[THE EXERCISE]: Format the material from the line with "1601x580 pixels." to the line with "Action: (x=381, y=296)", both included, as a numbered list, leaving out blank lines.

[EXERCISE INPUTS]:
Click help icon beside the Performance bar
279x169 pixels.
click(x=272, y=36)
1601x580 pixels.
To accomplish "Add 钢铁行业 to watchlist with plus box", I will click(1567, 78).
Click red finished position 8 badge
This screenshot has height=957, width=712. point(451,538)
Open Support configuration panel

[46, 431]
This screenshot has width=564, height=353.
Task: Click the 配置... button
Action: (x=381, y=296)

==

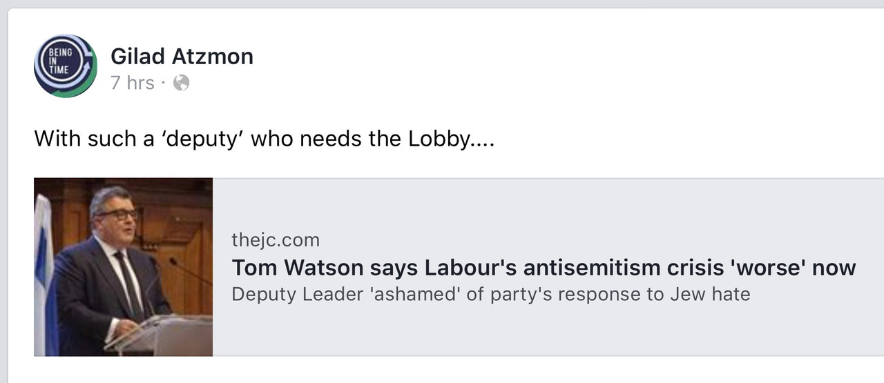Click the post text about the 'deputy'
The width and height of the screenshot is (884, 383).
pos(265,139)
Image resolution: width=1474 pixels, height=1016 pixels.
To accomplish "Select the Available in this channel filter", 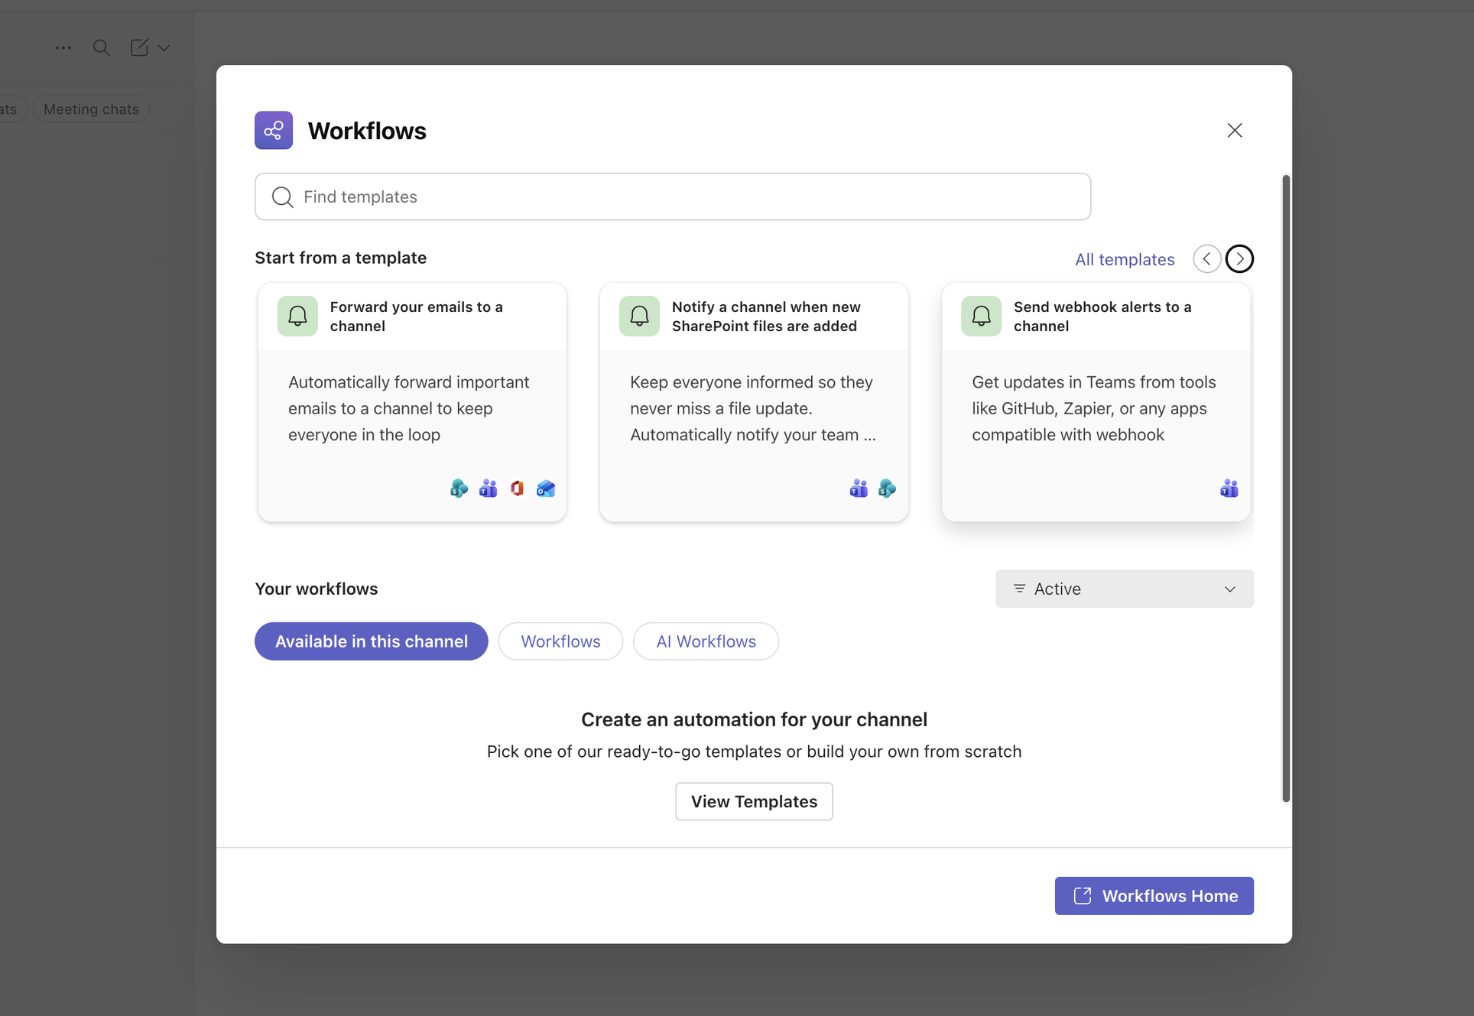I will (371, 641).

[RESPONSE TO THE TASK]:
1. 1601x580 pixels.
2. To accomplish "Add 钢铁行业 to watchlist with plus box", I will click(1567, 78).
3. Click red finished position 8 badge
4. This screenshot has height=957, width=712. point(451,538)
5. Open Support configuration panel
6. [46, 431]
7. This screenshot has width=564, height=353.
8. Task: Click the 配置... button
9. Action: (x=381, y=296)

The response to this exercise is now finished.